Exercício proposto 1:
No texto sobre poesia brasileira contemporânea, qual coletânea de Antonio Aílton é citada?
Exercício proposto 2:
Transcreva do texto sobre poesia brasileira contemporânea o trecho que vai de "A afirmativa a" até "cuidado é pouco!".
Exercício proposto 3:
Indique se cada afirmação concorda com o texto sobre poesia brasileira contemporânea, respondendo sim ou não e citando as palavras do texto que decidem: (a) O autor exerce a crítica literária há mais de 40 anos. (b) Os três poetas destacados são da região Sudeste. (c) Cerzir é o primeiro livro de Antonio Aílton.

Documento:
João Pessoa, 31 de julho de 2024 | --ºC / --ºC Dólar - Euro
Parece-me falacioso afirmar que este ou aquele poeta é um dos melhores da literatura brasileira contemporânea. Qual o leitor, qual o crítico, qual o professor que conhecem, de fato, a vasta e variada geografia da poesia brasileira contemporânea? São tantos os poetas, são tantas as regiões, são tantas as tendências, são tantas as dicções individuais que, mesmo com o auxílio tecnológico da internet, é impossível tomar conhecimento de tudo e de todos. Muito menos ler, analisar, interpretar, julgar…
Há mais de 40 anos, tento, dentro de meus limites, exercer o difícil e ingrato ofício da crítica literária militante, e, à medida que os anos vão passando, percebo que o objeto formal de estudo, isto é, os livros de poemas, se alarga e se enriquece, tornando inviável alcançarmos seus resultados concretos na singularidade de cada expressão, com seus procedimentos estilísticos, suas perspectivas temáticas, seu contrato particular entre forma e fundo.
A afirmativa a que me referi no começo deste texto só tem validade, portanto, se for honestamente hipotética. Na base do talvez, do provavelmente, do quem sabe, uma vez que não dispomos dos elementos necessários e precisos para o jogo das comparações. Por isto mesmo, quem se propõe o exercício da crítica, como eu, deve saber que navega em terreno movediço e pantanoso. Todo cuidado é pouco!
Até porque, por esses brasis à fora, como dizia um velho professor de direito de minha juventude, a poesia não para. E, em meio à grande quantidade de poetas, para selar a lógica implacável de uma das leis da dialética, a qualidade desponta e frutifica, não importa o grau de desenvolvimento cultural do ambiente, a ilusão midiática, a chancela das grandes editoras, a força dos coletivos, dos grupos, das minorias.
Dos livros que recebi ultimamente, dou testemunho deste fato e desta verdade. Quero destacar três poetas: um homem e duas mulheres, todos da região Nordeste, admirada poeticamente por nomes como Ivan Junqueira (foto), André Sefrin, Ivo Barroso, Alexei Bueno e Antônio Carlos Sechin.
Do Maranhão, folheio e rabisco os poemas de Antonio Aílton, na coletânea Cerzir (Guaratinguetá: Penalux, 2019). Livro bem composto graficamente e, ao mesmo tempo, registro de uma dicção consciente e maturada (salvo engano, este é o quarto livro do poeta), em que a disciplina verbal e o apelo rítmico do verso se coadunam perfeitamente com os ingredientes temáticos e perceptuais do poema.

Dados:
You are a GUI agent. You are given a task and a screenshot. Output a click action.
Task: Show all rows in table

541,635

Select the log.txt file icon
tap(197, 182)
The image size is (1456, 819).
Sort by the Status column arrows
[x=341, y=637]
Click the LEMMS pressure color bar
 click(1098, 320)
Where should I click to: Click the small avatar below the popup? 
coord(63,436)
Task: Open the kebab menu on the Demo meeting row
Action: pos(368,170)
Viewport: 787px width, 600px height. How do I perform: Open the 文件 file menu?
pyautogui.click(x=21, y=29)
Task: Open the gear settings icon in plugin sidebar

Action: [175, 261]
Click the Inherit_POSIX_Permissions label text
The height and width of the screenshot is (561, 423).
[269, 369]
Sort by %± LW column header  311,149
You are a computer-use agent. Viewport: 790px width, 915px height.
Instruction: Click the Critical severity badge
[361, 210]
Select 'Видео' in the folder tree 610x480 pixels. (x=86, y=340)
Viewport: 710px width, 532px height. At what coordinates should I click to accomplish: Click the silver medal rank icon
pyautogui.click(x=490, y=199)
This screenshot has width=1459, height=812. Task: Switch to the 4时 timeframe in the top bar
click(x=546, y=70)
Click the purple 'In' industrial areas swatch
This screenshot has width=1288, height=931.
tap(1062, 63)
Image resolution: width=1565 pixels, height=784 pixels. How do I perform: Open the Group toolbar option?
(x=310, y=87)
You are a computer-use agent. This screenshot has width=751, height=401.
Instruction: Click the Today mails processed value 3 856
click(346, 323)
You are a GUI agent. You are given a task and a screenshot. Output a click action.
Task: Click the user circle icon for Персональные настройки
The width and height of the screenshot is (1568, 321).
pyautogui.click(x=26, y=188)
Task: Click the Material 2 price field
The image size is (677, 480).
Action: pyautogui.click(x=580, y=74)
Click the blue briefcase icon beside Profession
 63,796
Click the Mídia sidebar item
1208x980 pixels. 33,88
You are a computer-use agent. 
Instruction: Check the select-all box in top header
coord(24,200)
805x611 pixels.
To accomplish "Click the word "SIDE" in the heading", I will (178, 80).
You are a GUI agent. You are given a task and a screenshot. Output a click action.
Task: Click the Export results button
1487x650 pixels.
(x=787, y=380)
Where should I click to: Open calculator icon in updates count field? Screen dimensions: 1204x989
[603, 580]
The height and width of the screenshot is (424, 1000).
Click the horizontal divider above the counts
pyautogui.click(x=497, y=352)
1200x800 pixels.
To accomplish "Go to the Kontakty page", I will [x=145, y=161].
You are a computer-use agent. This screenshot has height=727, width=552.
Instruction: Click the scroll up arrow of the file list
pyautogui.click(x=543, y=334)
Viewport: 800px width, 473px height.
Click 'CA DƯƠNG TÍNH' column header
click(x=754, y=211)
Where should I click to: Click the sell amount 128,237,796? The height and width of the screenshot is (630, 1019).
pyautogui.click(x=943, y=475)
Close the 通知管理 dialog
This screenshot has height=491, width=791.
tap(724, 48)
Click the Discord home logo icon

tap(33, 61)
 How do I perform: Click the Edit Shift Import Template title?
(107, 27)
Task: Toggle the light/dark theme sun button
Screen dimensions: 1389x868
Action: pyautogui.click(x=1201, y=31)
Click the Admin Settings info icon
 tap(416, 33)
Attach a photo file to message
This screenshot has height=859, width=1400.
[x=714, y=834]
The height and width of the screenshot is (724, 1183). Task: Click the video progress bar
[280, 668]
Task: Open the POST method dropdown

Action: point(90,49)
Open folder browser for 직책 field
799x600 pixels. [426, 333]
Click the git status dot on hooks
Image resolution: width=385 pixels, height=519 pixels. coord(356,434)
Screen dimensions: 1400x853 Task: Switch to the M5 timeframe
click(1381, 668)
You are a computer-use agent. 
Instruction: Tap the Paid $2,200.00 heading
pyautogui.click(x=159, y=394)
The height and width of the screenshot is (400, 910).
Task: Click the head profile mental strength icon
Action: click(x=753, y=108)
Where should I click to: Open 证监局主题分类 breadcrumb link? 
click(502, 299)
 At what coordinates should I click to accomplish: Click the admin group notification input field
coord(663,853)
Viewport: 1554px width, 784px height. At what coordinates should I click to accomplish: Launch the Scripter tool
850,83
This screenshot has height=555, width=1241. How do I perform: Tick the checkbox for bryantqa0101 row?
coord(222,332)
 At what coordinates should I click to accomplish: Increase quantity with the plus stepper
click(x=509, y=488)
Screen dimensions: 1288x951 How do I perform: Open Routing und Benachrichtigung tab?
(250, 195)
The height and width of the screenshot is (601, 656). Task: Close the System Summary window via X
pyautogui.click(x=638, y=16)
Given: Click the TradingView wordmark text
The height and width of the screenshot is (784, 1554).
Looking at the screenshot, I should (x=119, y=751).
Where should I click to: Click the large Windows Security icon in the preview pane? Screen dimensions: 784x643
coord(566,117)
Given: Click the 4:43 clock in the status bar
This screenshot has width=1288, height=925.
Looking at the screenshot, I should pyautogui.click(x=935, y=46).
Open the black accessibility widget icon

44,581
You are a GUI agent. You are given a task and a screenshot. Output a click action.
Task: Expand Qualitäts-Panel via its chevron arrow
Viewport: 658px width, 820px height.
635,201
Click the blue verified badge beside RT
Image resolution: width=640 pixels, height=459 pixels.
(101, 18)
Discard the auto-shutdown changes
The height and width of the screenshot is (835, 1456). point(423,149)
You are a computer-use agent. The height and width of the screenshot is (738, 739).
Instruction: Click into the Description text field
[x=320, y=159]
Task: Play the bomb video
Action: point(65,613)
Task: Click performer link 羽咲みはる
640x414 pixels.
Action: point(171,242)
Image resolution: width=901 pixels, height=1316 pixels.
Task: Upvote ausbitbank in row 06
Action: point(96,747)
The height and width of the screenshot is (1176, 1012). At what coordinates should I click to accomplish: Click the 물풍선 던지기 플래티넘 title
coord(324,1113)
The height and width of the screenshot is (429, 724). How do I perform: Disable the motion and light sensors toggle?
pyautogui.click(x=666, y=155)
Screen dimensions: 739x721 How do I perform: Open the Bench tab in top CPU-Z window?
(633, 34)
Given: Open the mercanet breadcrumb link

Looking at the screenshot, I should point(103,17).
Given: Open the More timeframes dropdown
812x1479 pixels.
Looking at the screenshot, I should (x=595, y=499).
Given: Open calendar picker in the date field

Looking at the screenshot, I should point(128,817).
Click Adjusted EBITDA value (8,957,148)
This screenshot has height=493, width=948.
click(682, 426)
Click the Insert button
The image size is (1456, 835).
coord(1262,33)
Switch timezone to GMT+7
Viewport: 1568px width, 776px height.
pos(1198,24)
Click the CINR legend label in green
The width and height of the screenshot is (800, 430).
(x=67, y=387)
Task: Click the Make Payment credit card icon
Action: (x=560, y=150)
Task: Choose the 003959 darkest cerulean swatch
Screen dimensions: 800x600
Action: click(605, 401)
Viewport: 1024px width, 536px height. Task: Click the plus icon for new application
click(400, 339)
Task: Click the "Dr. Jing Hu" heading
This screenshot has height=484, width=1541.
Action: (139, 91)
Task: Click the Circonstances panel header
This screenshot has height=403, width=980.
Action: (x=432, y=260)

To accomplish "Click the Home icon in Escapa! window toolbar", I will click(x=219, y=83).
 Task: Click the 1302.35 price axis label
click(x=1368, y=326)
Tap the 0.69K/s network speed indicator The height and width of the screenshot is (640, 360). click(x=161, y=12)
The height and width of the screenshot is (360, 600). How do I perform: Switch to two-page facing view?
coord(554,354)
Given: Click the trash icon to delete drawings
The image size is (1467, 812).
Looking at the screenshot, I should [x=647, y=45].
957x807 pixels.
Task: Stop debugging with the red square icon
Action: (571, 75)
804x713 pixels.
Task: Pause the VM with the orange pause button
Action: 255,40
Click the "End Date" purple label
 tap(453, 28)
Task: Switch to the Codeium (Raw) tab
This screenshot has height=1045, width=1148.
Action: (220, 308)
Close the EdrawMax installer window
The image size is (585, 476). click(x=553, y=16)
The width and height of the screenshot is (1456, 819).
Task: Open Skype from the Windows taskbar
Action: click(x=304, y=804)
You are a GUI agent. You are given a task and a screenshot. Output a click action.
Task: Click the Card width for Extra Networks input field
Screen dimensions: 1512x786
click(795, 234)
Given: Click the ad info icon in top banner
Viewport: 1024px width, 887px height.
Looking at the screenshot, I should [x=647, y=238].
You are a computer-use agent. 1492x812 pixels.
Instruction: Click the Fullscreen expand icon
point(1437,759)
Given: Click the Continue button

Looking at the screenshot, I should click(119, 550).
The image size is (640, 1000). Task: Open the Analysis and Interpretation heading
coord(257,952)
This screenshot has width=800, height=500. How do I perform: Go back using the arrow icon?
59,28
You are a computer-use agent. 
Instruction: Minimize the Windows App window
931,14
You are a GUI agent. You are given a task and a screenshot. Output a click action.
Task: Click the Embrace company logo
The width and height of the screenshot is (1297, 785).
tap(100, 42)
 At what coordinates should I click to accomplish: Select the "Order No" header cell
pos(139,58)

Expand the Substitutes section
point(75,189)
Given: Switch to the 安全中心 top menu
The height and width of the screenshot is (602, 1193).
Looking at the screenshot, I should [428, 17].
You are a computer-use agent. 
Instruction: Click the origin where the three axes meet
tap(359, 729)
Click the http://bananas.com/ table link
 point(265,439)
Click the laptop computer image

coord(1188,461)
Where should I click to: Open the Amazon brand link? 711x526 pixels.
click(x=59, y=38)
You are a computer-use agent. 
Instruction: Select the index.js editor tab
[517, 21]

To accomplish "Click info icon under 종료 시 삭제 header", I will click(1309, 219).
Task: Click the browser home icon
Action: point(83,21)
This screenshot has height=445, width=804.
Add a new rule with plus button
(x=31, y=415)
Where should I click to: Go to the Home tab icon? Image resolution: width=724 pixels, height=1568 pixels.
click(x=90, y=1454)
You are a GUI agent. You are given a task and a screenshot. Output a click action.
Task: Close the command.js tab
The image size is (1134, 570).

Resultado da tarefa 1:
Cerzir (Guaratinguetá: Penalux, 2019).

Resultado da tarefa 2:
A afirmativa a que me referi no começo deste texto só tem validade, portanto, se for honestamente hipotética. Na base do talvez, do provavelmente, do quem sabe, uma vez que não dispomos dos elementos necessários e precisos para o jogo das comparações. Por isto mesmo, quem se propõe o exercício da crítica, como eu, deve saber que navega em terreno movediço e pantanoso. Todo cuidado é pouco!

Resultado da tarefa 3:
(a) Sim: "Há mais de 40 anos, tento, dentro de meus limites, exercer o difícil e ingrato ofício da crítica literária militante".
(b) Não: "um homem e duas mulheres, todos da região Nordeste".
(c) Não: "salvo engano, este é o quarto livro do poeta".